The writer reserves the header first, writes all episodes, writes the index, then seeks back to fill the final header with counts and offsets.

FileHeader is exactly 64 bytes.

OffsetSizeFieldDescription
04magicKINO
42version_majorcurrently 0
62version_minorcurrently 1
88num_episodesepisode count
168num_framestotal frames
248index_offsetbyte offset to index
328index_lengthbyte length of index
408created_timestampUnix seconds
4816reservedzeroed

Readers reject:

  • files shorter than 64 bytes,
  • bad magic bytes,
  • newer major versions.

Newer minor versions are accepted.

Each IndexEntry is exactly 64 bytes.

OffsetSizeFieldDescription
08episode_idassigned sequentially by writer
84num_framesframes in episode
122action_dimaction vector dimension
142state_dimstate vector dimension
168actions_offsetbyte offset to state/action section
248actions_lengthbyte length of state/action section
328images_offsetbyte offset to image section
408images_lengthbyte length of image section
488meta_offsetbyte offset to metadata blob
568meta_lengthbyte length of metadata blob

The index is stored at the end so appending episodes during write does not require knowing final offsets ahead of time.

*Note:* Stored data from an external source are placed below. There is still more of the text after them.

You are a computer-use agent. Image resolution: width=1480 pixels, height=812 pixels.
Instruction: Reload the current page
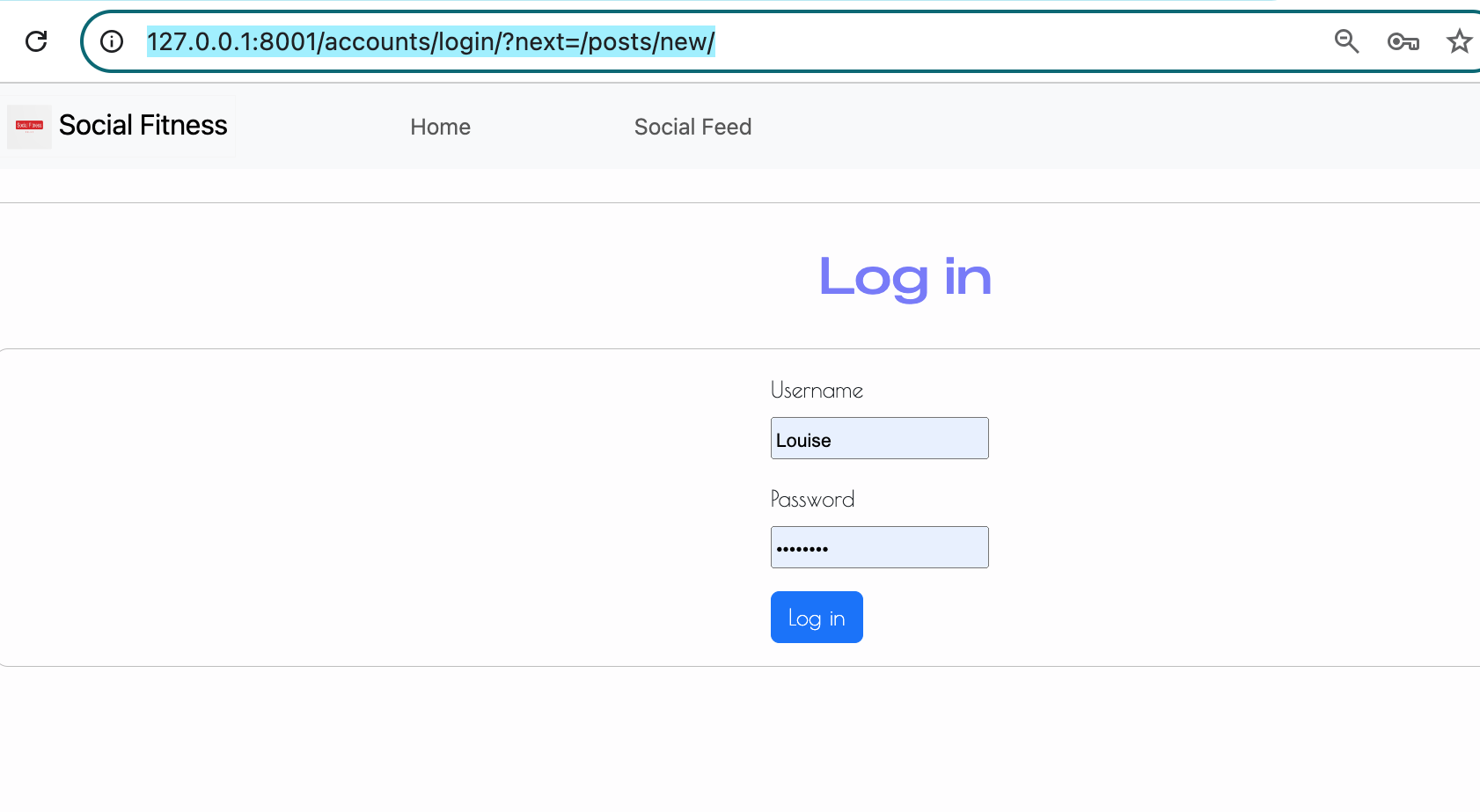pyautogui.click(x=36, y=41)
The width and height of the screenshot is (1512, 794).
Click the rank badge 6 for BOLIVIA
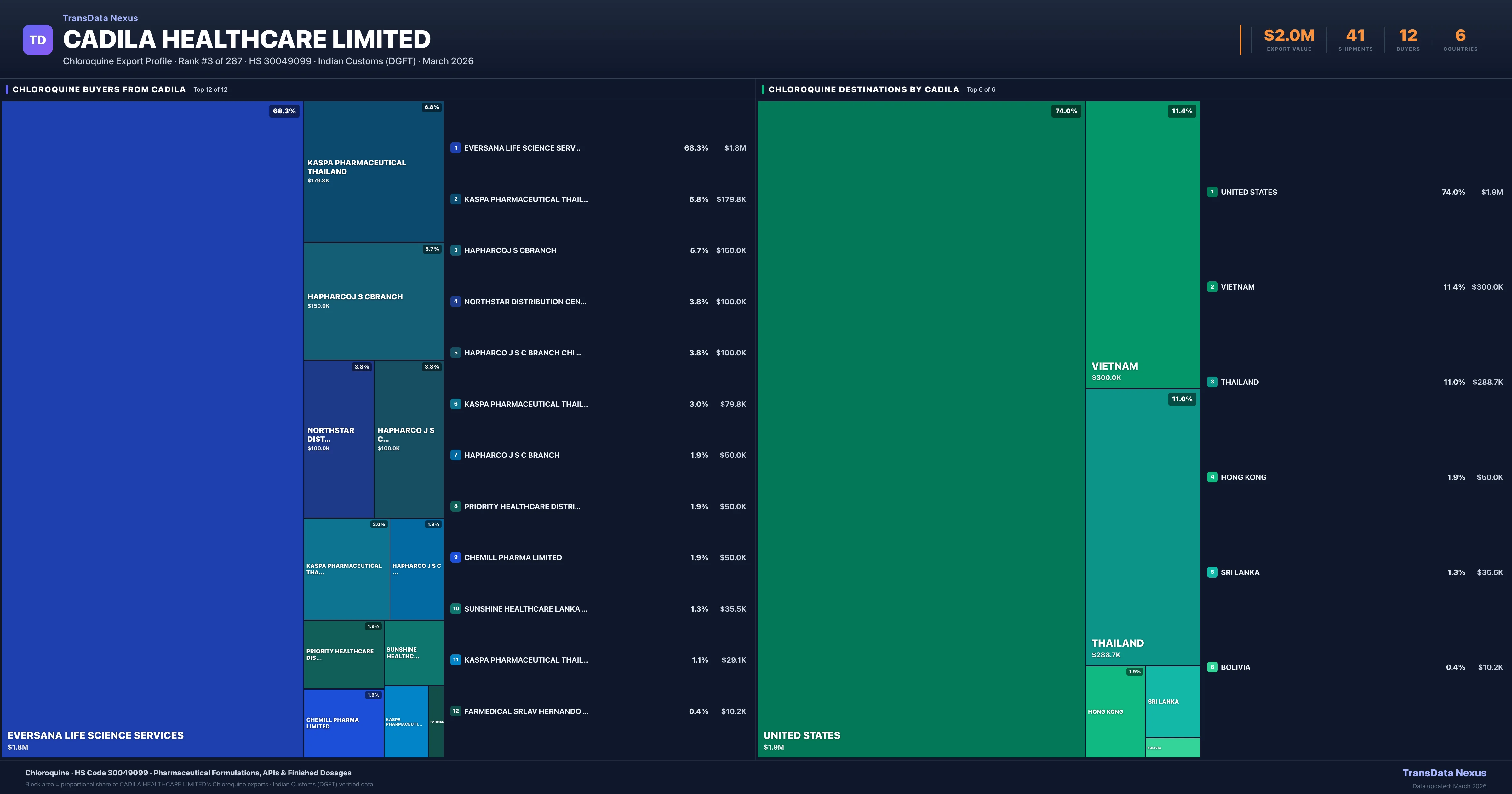click(1212, 667)
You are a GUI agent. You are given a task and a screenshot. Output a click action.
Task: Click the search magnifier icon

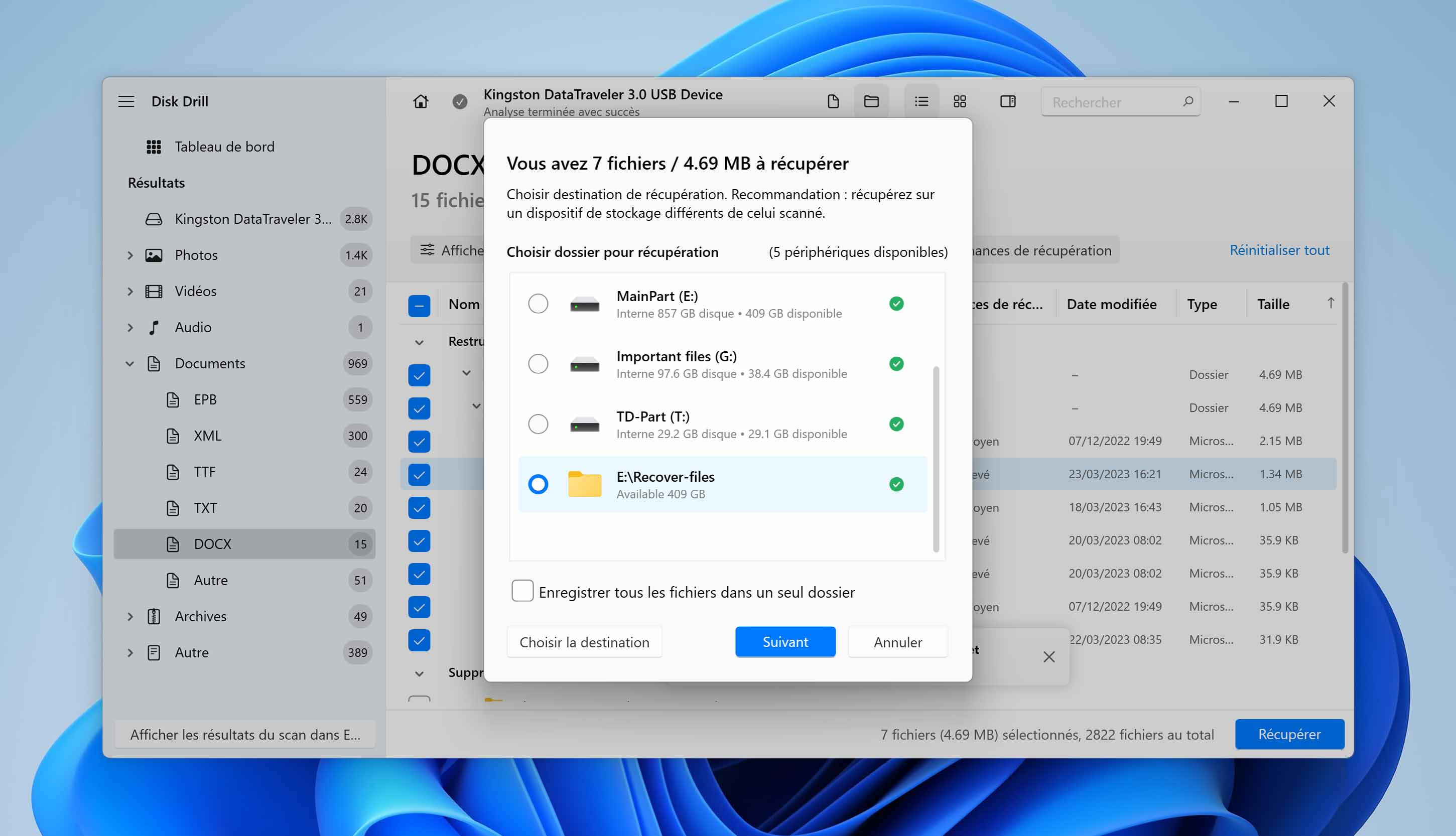(1188, 102)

The current metadata encoding is deliberately simple:

u16 embodiment_len
u8[embodiment_len] embodiment_utf8
u16 task_len
u8[task_len] task_utf8
f32 fps
u8 success # 0 unknown, 1 false, 2 true
u8 reward_present # 0 absent, 1 present
f32 total_reward # only if reward_present = 1

task is called language_instruction in the Rust type.

For each frame:

f32[state_dim] state
f32[action_dim] action
f32 reward
u8 is_terminal

The writer checks every frame’s action length against action_dim. Empty episodes are rejected.

For each frame:

u16 num_cameras
for each camera:
u16 camera_name_len
u8[camera_name_len] camera_name_utf8
u32 width
u32 height
u8 channels
u8 format # 0 raw, 1 compressed
u32 data_len
u8[data_len] data

When format >= 1, the reader attempts to decode JPEG/PNG bytes to raw RGB. If decode fails for a frame image, that image is skipped.

OperationReads
Open fileheader and index through mmap
read_meta(i)metadata blob only
read_episode(i)metadata, state/action section, image section
read_episode_actions_only(i)metadata and state/action section

The current format is versioned as 0.1. Compatibility rules are conservative:

  • future major versions should be rejected by old readers,
  • future minor versions may be accepted,
  • index entries keep offsets and lengths, so metadata/image encodings can evolve behind those boundaries.